PROBLEM DESCRIPTION: Find "Given: Go back using the arrow button" in the entries below; copy that line through the last, exactly, with no pictures.

─── EXCERPTED DATA ───

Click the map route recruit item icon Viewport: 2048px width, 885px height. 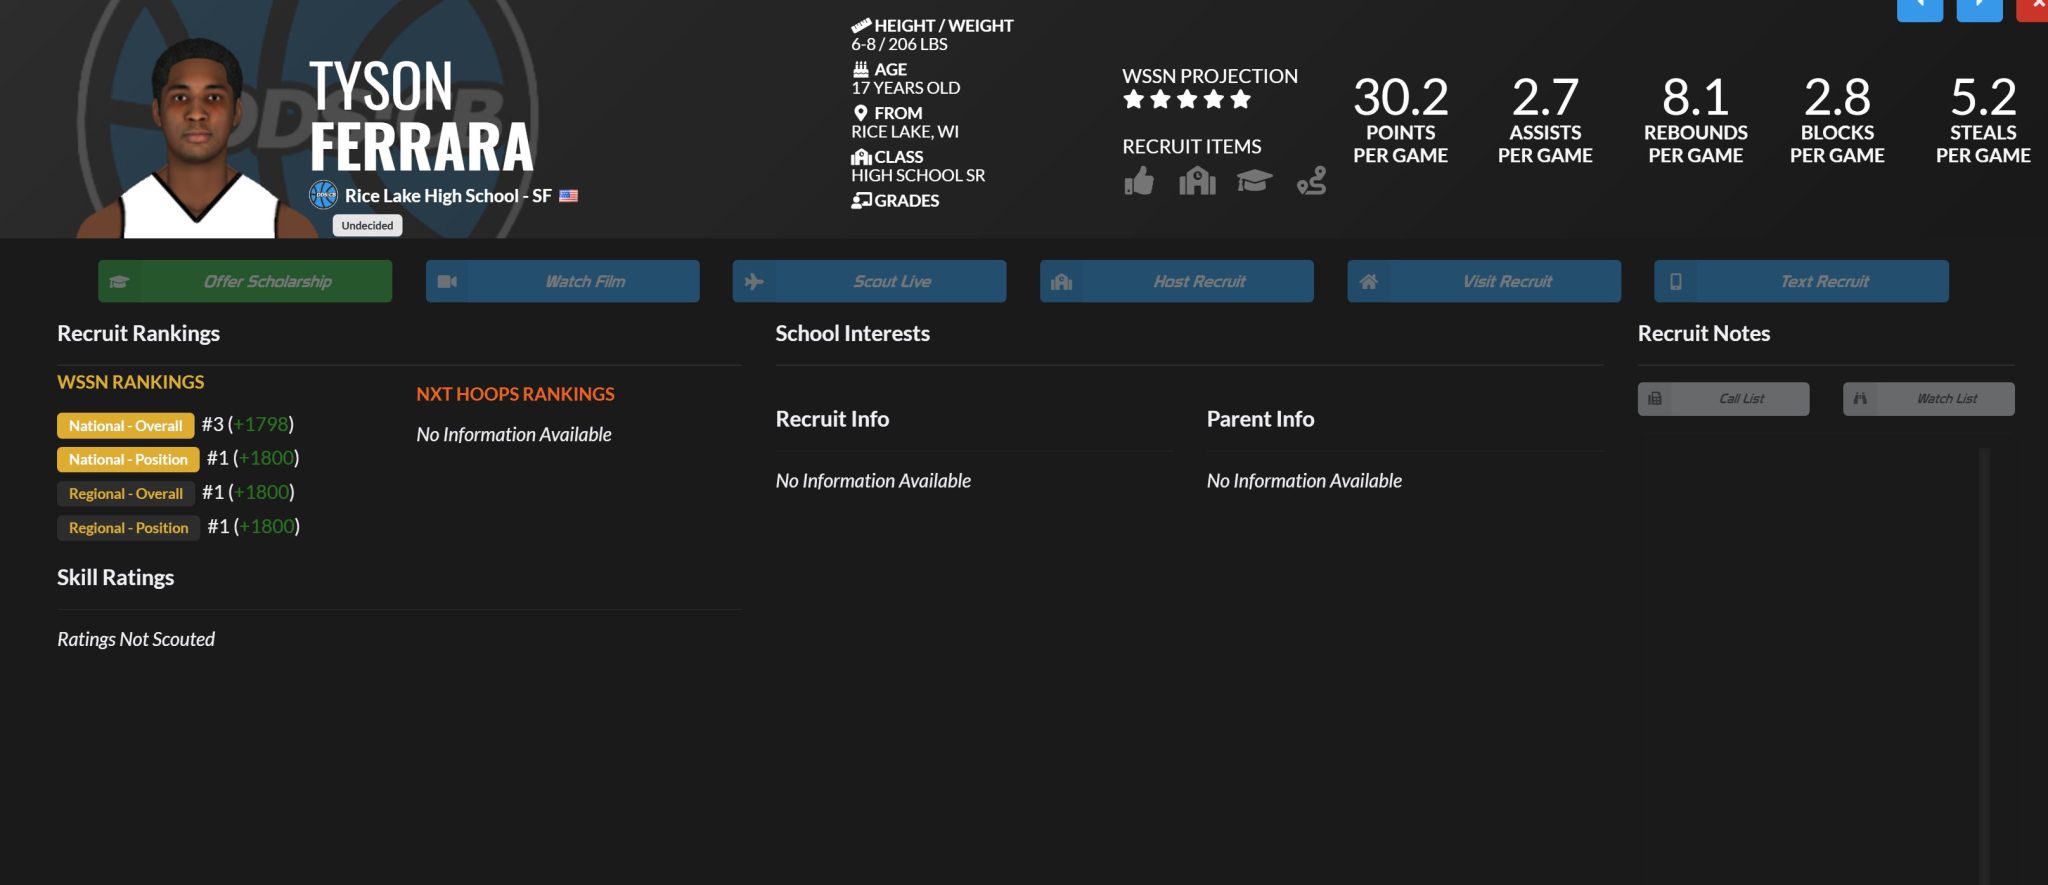(1311, 181)
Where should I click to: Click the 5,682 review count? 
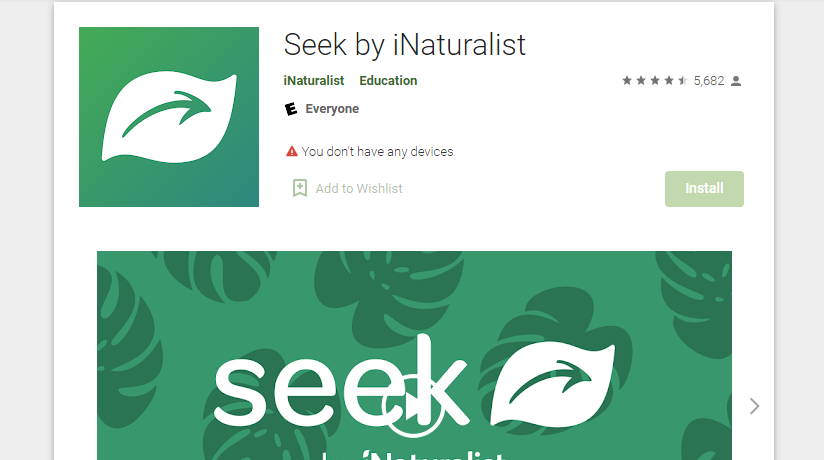[x=709, y=81]
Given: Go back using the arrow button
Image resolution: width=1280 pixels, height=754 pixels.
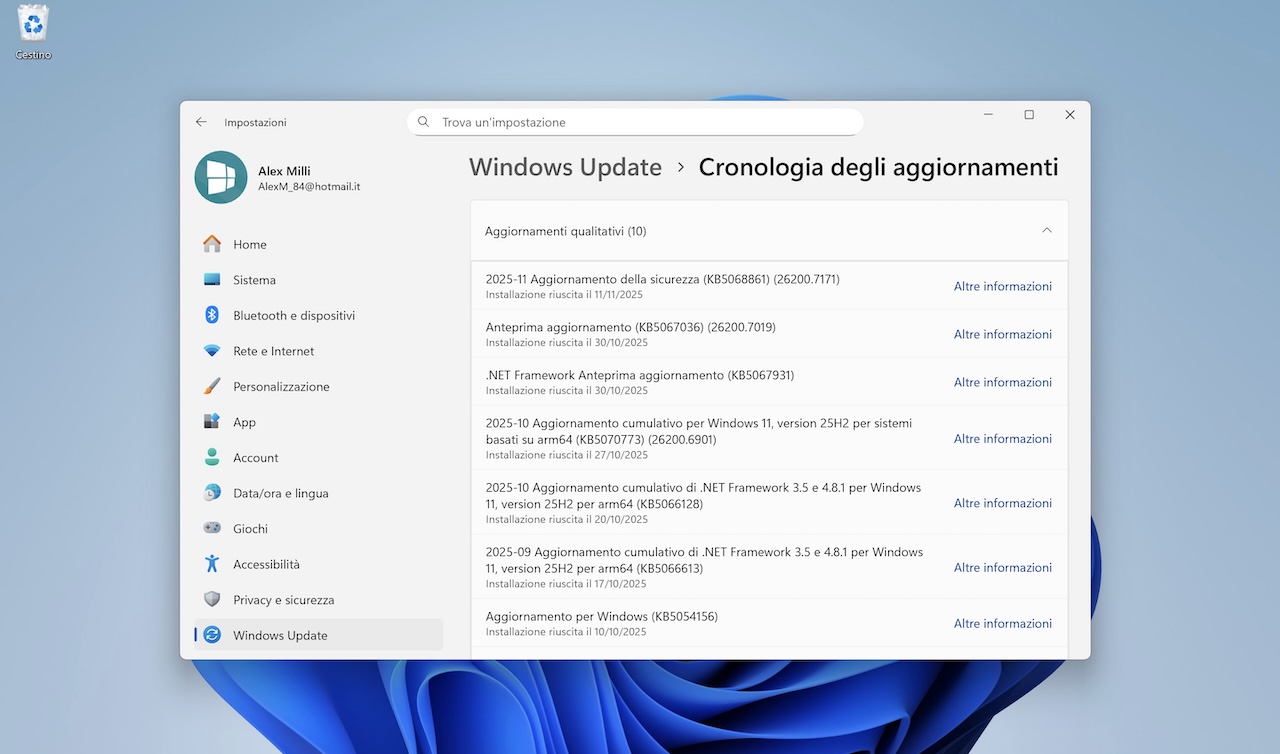Looking at the screenshot, I should tap(201, 122).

───

TASK OUTPUT:
Given: Go back using the arrow button
Image resolution: width=1280 pixels, height=754 pixels.
Looking at the screenshot, I should tap(201, 122).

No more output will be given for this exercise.